There is a battle going on out there that most are not aware. It’s the ongoing war between the heliconius butterfly and the passionflower vine.
Though the leaves of the passionflower are poisonous to larvae, the caterpillars of the heliconius butterfly thrive on them with no ill-effect. Hence these brightly coloured insects make it a point of laying their eggs on these particular plants, – it’s great to have no completion, or so it seemed.
In self-defence, the passionflower vine has adapted, enabling them to vary the shapes of their leaves to resemble other plants to fool the butterflies which primarily rely on sight. To counter these, some of the butterflies took up drumming. They drum their legs on the leaves and the vibrations let them know if they are parked on the passionflower.
The vines’ Plan B was to produce fake eggs in the form of yellow spots. The butterflies tended to avoid these.

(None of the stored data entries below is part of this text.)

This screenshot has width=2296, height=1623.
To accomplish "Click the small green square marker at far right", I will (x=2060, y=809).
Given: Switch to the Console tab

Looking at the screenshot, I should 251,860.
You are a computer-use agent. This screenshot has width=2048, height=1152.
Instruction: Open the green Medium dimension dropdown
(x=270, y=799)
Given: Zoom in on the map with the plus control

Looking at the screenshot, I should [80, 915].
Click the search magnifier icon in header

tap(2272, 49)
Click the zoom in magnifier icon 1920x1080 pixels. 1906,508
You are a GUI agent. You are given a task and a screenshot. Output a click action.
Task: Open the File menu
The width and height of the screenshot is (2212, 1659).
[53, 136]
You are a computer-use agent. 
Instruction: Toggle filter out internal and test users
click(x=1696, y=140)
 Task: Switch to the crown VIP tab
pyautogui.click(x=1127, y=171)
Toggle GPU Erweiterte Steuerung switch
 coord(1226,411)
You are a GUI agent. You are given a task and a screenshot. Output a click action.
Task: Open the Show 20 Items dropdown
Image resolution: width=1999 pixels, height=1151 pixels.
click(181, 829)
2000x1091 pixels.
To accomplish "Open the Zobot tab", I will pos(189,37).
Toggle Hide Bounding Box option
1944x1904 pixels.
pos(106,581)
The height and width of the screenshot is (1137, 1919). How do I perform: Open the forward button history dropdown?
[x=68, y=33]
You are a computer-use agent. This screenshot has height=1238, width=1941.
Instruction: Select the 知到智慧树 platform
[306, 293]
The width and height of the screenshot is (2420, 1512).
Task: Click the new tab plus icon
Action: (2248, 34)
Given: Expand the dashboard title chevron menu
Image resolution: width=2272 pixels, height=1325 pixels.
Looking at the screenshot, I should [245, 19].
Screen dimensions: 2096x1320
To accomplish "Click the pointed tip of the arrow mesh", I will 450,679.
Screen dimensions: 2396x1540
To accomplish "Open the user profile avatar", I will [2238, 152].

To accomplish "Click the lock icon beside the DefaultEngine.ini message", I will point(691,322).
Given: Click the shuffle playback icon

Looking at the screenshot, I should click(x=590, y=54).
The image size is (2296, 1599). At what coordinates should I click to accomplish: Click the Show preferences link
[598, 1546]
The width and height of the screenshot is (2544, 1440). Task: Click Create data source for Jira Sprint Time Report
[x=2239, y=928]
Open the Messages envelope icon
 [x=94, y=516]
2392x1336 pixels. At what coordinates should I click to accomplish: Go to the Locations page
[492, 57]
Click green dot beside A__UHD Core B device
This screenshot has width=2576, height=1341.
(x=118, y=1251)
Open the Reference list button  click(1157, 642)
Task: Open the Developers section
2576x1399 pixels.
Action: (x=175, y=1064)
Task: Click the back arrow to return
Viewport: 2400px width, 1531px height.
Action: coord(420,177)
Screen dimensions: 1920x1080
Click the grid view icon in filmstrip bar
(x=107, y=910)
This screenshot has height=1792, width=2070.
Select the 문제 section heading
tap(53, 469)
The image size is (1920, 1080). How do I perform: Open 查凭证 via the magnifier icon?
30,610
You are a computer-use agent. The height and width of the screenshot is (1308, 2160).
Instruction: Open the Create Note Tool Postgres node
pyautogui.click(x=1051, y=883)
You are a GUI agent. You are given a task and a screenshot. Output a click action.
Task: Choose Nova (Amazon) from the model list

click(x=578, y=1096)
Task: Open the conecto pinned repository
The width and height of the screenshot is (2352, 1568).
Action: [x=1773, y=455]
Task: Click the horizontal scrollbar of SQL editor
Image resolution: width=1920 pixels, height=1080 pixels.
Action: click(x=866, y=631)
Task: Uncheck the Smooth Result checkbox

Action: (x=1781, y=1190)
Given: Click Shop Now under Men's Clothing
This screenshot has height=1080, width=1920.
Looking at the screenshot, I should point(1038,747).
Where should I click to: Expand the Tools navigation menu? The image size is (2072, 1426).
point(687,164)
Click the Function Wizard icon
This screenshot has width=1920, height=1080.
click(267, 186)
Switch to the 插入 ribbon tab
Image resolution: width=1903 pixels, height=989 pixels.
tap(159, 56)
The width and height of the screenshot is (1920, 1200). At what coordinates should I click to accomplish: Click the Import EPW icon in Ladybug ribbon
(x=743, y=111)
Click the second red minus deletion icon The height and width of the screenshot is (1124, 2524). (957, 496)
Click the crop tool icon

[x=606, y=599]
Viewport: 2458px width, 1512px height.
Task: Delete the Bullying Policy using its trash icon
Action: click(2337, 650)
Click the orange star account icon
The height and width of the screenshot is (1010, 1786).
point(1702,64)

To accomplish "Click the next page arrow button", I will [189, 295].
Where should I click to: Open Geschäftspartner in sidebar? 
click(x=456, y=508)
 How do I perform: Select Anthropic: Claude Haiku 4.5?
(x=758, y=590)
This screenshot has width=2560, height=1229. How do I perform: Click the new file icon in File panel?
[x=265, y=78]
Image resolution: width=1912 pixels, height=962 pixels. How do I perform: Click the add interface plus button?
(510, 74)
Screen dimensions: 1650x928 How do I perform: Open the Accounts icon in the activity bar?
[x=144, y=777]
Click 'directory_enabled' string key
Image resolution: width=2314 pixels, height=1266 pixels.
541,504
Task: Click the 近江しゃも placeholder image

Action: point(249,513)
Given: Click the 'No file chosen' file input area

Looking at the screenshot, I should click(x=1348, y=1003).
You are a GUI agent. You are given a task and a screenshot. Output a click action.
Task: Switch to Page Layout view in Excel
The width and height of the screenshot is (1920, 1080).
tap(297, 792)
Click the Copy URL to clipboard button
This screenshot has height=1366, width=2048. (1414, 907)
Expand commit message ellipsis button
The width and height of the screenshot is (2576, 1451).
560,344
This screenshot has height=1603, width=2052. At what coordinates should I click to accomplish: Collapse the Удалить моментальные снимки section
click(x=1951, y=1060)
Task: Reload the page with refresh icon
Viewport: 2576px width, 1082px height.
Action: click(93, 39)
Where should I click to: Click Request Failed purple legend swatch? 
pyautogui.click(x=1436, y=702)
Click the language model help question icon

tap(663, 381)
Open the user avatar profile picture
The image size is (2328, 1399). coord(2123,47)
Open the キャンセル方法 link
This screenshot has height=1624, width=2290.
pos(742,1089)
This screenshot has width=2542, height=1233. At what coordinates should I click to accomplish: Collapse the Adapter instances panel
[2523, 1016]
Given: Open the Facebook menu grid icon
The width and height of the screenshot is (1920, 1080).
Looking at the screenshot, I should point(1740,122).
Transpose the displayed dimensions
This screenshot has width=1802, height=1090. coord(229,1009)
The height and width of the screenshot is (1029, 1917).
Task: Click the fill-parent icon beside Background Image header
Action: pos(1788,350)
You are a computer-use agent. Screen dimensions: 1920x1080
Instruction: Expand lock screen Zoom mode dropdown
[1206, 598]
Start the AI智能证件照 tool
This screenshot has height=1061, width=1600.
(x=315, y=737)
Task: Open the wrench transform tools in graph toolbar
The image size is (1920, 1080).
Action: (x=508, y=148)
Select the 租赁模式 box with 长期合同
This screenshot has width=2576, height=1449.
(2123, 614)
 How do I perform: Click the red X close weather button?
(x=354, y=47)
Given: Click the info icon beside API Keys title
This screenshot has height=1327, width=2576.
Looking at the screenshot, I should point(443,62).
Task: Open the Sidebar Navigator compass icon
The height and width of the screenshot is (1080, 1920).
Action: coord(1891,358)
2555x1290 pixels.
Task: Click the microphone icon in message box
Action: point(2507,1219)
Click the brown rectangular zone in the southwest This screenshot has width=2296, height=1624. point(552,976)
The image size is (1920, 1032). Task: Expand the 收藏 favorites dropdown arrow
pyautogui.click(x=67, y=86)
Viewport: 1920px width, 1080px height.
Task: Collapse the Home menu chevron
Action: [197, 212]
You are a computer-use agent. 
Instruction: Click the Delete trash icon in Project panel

Some of these vines developed poisonous spikes to combat the caterpillars while others drop tendrils soon after forming. Any eggs there would fall with it and not survive. If that was not enough, the nectar produced by the flowers attracts ants and wasps that would prey on any caterpillar about.
The battle still continues but with a little irony. The toxins from the passionflower’s leaves are absorbed by the butterflies making them unpalatable to birds. They now live longer than many other butterfly species and will undoubtedly develop new weapons of war.